Sometimes I feel I can see this in people, I can see those who are just there to enjoy themselves which is fine but then sometimes I can see those who want more. The signs aren’t as obvious as you may think and it has nothing to do with ability or skill level. The people that have that fire are those that are constantly pushing themselves past what is required and I’m not talking about during the easy stuff or the fun stuff but the opposite, the times when its hardest, the times when its boring, the times when every urge they have is telling them to stop and rest or just simply give up. It’s these people that have my respect and in which I see such potential to be good.

The best combination would undoubtedly be someone with natural talent who also had that drive and desire to work hard and improve but sadly this is a rare occurrence.
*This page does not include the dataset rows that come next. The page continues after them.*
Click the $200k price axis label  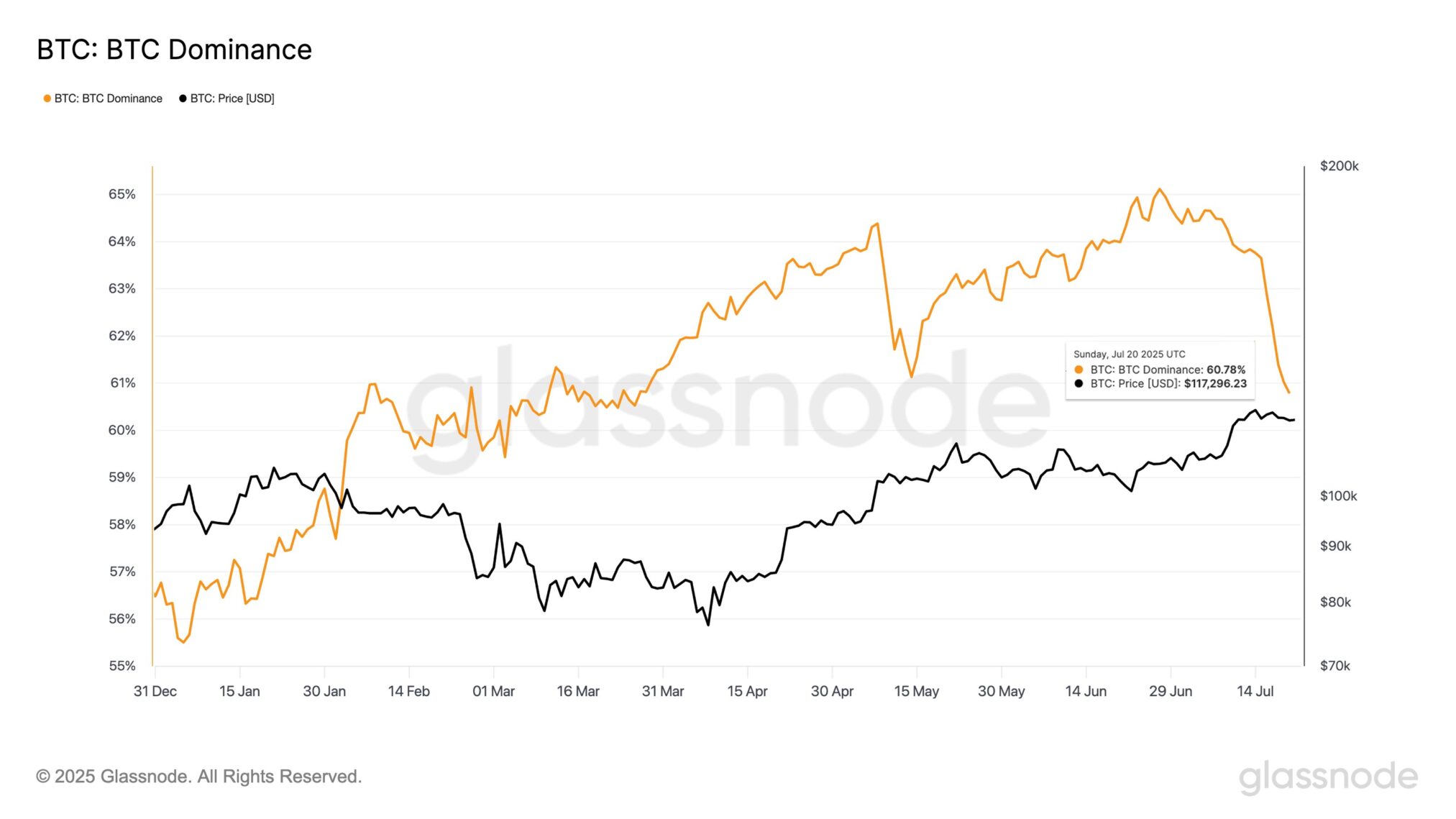1339,166
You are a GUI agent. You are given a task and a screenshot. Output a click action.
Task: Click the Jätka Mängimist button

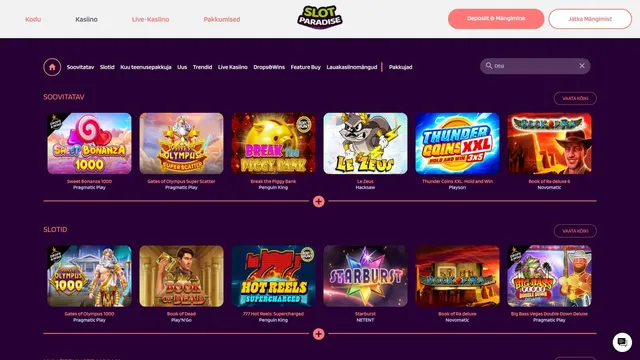point(590,19)
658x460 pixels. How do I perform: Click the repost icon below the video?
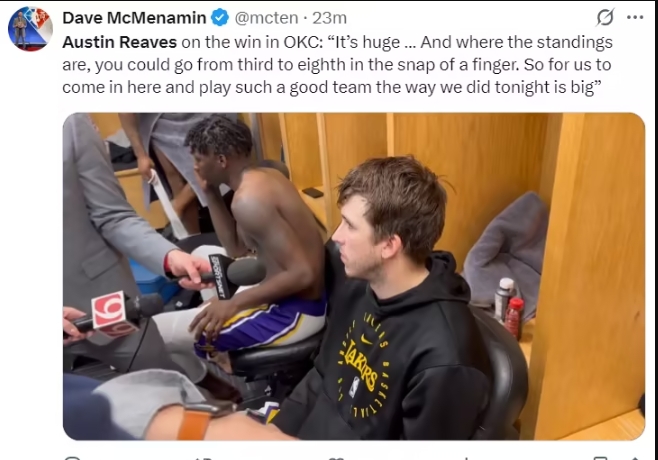tap(204, 458)
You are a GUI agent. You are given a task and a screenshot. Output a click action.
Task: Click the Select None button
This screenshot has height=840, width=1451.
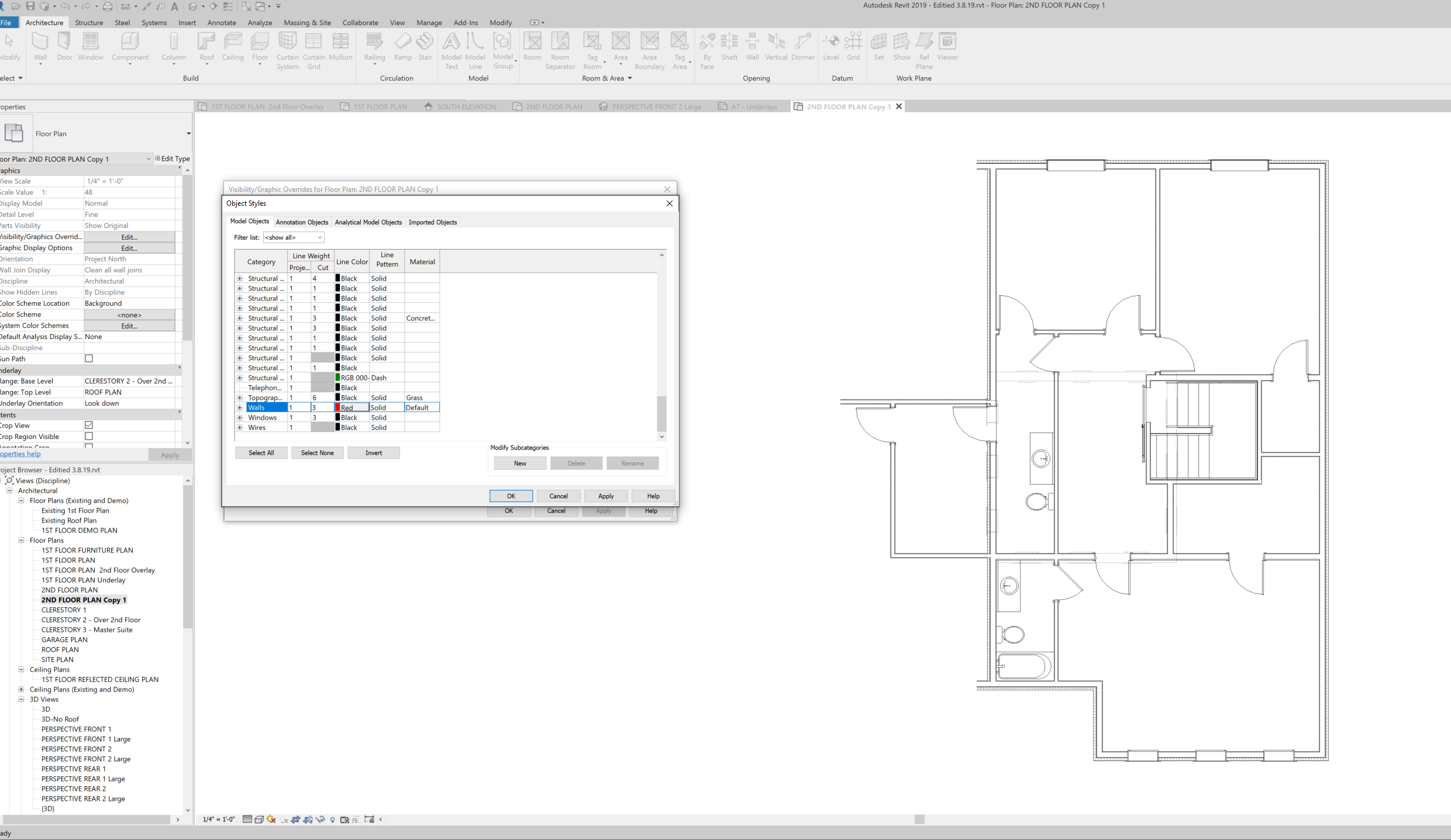coord(317,452)
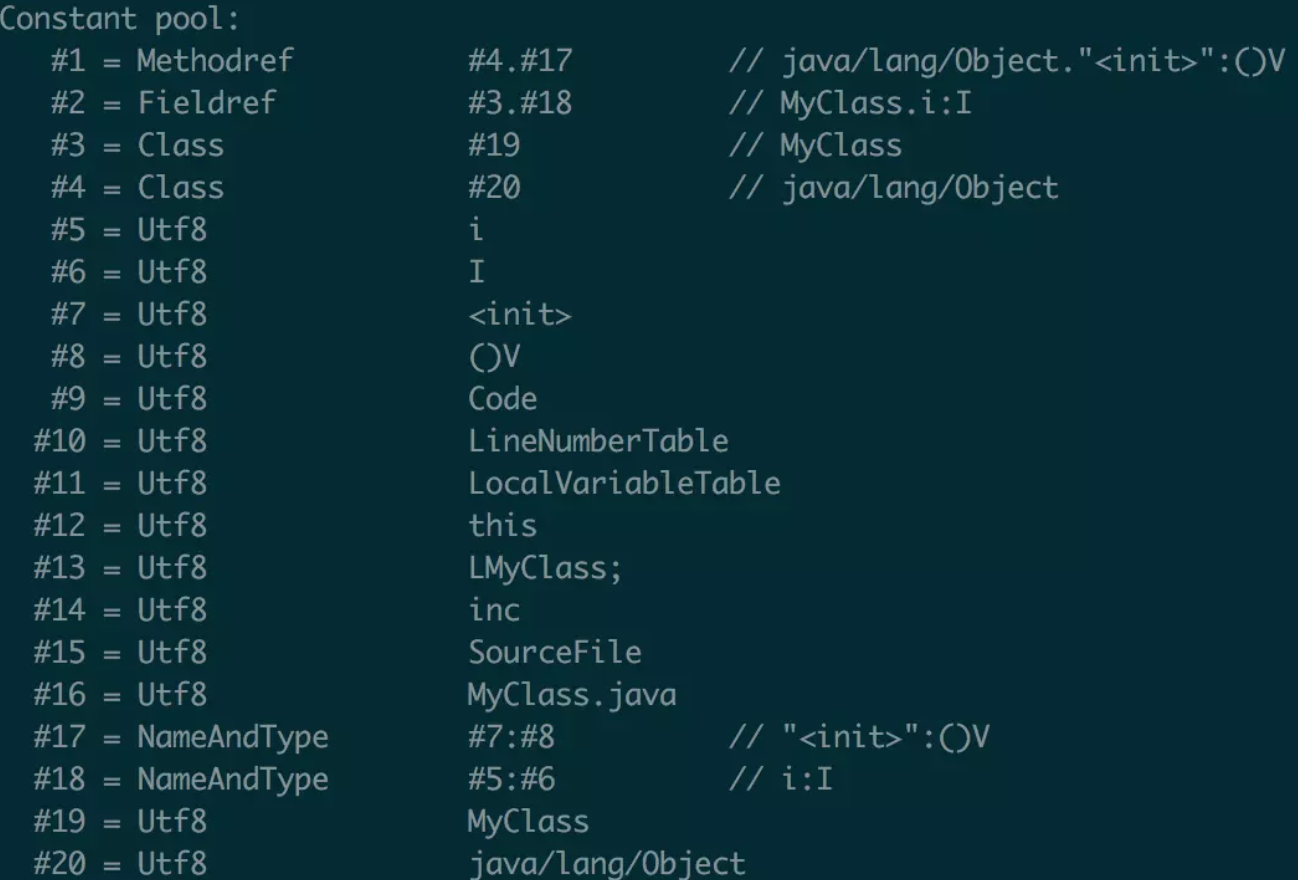The width and height of the screenshot is (1298, 880).
Task: Click the 'inc' value at #14
Action: [x=494, y=609]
More often than not and something which I have witnessed countless times is that people with natural talent never really push themselves to their limits instead being content with simply being level with or better than the rest of their group. And it's sad, it’s sad that they put a cap on themselves like that, that they define their own progress not on what they themselves are capable of but based on the progress of others. Sometimes I will look to push these people more, not because they did something wrong but because they have the potential to do more. But as they say “the nail that sticks up is the one that gets hammered down” and its here where I can see the difference also. Those who want to improve and learn everything they can accept advice, criticism or critique as they understand that in the long run it’s only in their best interests but then there are those who don’t take this kind of stuff well preferring instead only to hear when they are being praised or excelling in something. I see no point in this, why repeat something 10, 30, 50 times if every time you are doing it wrong or could be doing it better? All you do is reinforce your bad habits or techniques never really improving.


The devil is in the details and at the end of the day that is where the difference in people's goals is clear. It doesn't take too much skill to imitate something or copy a route/movement but to do it well, really well that is something else. It may involve changing a foot placement here or jumping off a different leg there but it adds up. However like i said for some people it's irrelevant and of little consequence to them they just want to be able to do it roughly, to appear to do it well for the most part. So again it comes down to they question, are you doing in for the moment? For now? To show off? Or are you doing it to improve?

But to each their own, live your life but just think about it and be honest with yourself “what do you want for you?”